■ Task to complete ■
Set down the material exactly as given, please, from its first line through the line that includes "People (829, 2270)".

----------

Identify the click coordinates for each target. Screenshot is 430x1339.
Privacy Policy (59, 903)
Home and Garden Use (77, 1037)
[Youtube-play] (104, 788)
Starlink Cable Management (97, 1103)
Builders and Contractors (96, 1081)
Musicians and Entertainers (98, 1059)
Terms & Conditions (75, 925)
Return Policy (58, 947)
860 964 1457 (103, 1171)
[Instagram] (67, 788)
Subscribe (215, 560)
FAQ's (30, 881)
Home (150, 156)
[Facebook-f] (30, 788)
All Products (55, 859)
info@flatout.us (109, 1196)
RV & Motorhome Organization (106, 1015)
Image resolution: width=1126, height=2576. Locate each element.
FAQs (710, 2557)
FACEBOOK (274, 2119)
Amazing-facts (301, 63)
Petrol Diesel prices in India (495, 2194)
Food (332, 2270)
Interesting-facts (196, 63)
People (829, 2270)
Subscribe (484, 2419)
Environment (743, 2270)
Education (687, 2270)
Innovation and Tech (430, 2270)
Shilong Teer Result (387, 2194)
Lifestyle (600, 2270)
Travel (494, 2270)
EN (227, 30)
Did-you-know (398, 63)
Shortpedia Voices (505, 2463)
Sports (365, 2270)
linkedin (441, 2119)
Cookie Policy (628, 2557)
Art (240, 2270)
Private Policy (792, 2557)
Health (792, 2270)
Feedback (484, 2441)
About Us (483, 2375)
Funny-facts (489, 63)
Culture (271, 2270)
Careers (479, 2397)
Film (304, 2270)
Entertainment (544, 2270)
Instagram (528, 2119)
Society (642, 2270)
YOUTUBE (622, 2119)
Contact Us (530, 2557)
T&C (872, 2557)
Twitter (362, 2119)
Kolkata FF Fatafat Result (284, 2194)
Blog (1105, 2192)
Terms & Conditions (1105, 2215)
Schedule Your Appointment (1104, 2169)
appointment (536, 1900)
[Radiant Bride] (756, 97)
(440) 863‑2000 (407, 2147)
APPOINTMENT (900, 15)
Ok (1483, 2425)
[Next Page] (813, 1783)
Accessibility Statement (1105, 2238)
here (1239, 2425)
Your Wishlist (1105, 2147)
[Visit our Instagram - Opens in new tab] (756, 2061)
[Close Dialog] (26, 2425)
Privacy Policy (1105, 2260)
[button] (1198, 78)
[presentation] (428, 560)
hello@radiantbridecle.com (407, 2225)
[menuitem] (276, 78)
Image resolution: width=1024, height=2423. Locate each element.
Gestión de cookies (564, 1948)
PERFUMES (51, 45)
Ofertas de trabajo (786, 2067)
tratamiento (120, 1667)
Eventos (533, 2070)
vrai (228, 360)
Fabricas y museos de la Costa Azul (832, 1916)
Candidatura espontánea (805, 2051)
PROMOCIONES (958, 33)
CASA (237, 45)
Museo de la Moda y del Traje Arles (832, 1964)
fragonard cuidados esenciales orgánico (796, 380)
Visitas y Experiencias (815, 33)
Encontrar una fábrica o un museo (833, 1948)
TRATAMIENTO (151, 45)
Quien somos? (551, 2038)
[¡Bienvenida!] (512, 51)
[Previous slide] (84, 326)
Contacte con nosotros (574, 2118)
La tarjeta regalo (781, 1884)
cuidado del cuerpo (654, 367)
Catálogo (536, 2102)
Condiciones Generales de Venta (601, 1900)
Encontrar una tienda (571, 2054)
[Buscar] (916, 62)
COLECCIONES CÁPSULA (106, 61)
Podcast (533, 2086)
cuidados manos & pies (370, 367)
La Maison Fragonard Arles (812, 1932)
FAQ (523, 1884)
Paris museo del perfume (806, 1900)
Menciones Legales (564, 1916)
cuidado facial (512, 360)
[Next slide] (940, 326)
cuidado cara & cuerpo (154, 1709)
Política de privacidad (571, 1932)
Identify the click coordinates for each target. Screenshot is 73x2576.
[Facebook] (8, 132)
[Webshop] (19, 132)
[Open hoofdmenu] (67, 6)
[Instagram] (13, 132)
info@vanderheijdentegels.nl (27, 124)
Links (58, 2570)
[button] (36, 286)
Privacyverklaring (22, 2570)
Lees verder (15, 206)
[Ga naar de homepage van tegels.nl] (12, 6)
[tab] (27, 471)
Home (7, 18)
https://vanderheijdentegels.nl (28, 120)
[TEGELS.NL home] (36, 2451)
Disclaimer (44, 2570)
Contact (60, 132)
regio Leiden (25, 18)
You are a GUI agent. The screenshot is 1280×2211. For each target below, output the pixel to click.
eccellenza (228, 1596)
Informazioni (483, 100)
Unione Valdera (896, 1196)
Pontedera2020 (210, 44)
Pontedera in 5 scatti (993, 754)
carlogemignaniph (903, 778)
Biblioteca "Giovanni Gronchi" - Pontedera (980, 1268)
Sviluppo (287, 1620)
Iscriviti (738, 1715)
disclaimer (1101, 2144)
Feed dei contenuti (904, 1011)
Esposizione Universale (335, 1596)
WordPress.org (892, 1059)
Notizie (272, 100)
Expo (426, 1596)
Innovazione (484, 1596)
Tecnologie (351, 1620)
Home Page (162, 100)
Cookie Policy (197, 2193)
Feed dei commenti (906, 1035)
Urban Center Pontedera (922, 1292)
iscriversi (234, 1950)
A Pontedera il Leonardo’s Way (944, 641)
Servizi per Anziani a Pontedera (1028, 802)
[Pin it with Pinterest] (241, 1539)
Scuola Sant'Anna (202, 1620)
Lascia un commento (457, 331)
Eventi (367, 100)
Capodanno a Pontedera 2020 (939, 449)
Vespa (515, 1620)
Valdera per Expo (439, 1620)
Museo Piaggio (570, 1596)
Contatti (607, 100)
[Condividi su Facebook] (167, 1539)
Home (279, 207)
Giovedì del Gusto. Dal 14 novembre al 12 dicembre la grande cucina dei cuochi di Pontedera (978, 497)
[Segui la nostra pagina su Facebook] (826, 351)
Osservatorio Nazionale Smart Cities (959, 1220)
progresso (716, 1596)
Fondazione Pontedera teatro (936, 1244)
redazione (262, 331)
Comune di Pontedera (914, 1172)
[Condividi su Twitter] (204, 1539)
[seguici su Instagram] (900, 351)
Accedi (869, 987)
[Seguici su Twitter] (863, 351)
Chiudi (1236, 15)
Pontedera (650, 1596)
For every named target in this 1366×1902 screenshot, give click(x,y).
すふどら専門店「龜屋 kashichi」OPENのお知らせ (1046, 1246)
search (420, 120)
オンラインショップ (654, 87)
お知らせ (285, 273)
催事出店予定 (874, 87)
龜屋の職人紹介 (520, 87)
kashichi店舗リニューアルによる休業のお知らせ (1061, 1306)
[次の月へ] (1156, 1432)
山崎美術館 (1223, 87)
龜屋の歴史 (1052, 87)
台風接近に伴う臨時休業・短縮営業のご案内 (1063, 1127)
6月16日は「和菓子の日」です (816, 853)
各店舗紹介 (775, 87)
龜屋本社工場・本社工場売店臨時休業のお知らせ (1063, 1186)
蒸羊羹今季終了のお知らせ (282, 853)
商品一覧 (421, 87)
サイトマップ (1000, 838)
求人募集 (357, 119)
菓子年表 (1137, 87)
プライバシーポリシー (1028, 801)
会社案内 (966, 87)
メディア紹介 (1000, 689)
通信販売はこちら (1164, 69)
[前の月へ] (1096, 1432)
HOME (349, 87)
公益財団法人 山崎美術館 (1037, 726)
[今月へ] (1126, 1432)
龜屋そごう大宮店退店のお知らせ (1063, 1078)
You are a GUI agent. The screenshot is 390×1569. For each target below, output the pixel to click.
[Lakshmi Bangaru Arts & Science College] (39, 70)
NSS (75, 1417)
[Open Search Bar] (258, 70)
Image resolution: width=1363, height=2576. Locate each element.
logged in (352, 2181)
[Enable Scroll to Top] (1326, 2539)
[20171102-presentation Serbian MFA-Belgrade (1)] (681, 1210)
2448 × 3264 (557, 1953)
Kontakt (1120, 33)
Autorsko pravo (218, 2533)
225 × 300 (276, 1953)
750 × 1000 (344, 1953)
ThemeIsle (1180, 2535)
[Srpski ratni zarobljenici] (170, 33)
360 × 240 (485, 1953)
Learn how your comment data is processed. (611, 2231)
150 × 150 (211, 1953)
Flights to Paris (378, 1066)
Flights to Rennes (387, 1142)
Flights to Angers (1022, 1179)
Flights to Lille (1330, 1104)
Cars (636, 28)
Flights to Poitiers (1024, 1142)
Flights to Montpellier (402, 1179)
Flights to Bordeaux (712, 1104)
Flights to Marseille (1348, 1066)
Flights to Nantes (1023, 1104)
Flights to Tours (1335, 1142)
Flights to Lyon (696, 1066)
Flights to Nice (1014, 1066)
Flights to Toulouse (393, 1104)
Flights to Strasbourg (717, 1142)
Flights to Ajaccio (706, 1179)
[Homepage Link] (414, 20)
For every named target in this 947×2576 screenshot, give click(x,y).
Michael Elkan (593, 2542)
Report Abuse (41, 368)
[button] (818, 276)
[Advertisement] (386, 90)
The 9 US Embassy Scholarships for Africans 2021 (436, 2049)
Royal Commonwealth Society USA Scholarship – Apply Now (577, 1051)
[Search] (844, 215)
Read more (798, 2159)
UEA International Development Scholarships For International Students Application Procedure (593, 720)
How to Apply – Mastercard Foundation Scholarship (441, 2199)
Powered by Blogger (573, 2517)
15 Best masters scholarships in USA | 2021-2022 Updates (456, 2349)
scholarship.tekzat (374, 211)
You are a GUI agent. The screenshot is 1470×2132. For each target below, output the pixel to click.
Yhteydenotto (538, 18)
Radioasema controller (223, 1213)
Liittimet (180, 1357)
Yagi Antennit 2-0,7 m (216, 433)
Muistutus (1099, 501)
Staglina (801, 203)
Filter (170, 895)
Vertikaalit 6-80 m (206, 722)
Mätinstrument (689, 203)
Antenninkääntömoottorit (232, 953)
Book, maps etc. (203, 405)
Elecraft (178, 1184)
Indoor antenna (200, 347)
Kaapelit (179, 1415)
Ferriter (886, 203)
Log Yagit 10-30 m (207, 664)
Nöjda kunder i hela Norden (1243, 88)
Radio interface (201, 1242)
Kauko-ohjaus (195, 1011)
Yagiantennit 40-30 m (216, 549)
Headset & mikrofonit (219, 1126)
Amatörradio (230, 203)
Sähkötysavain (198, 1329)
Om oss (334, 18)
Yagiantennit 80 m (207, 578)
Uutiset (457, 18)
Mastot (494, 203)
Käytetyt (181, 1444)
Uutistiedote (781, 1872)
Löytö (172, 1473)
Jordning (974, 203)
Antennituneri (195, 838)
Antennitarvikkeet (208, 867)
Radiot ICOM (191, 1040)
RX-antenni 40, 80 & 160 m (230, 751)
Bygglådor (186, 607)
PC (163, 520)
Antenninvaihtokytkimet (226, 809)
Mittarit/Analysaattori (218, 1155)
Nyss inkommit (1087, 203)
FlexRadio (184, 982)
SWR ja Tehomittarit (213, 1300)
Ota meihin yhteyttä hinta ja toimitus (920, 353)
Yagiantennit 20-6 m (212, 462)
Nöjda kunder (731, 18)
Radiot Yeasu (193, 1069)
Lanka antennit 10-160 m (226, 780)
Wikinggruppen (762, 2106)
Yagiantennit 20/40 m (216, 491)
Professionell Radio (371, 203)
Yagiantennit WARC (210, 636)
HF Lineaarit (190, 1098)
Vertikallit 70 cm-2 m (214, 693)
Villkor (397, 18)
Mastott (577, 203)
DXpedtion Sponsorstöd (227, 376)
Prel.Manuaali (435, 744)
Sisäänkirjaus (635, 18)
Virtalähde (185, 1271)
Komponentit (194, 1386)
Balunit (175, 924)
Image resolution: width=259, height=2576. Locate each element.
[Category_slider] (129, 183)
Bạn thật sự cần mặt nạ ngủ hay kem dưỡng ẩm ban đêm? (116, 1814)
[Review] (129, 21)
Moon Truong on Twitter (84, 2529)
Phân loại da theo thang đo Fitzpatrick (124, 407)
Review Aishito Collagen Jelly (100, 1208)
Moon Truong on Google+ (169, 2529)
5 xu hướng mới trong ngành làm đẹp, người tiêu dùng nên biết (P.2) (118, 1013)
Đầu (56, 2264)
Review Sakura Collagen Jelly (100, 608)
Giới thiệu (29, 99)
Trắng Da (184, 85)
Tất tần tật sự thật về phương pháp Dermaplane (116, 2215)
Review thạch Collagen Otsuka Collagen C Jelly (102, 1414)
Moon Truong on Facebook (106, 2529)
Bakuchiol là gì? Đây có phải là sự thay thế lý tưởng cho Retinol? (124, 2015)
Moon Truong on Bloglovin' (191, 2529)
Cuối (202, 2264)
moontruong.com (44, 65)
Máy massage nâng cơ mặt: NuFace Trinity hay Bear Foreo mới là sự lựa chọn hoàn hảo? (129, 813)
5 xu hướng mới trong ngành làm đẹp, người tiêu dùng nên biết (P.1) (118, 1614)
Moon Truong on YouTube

----------

■ Your solution ■
Identify the click coordinates for each target. Screenshot is 430x1339.
Privacy Policy (59, 903)
Home and Garden Use (77, 1037)
[Youtube-play] (104, 788)
Starlink Cable Management (97, 1103)
Builders and Contractors (96, 1081)
Musicians and Entertainers (98, 1059)
Terms & Conditions (75, 925)
Return Policy (58, 947)
860 964 1457 (103, 1171)
[Instagram] (67, 788)
Subscribe (215, 560)
FAQ's (30, 881)
Home (150, 156)
[Facebook-f] (30, 788)
All Products (55, 859)
info@flatout.us (109, 1196)
RV & Motorhome Organization (106, 1015)
Image resolution: width=1126, height=2576. Locate each element.
FAQs (710, 2557)
FACEBOOK (274, 2119)
Amazing-facts (301, 63)
Petrol Diesel prices in India (495, 2194)
Food (332, 2270)
Interesting-facts (196, 63)
People (829, 2270)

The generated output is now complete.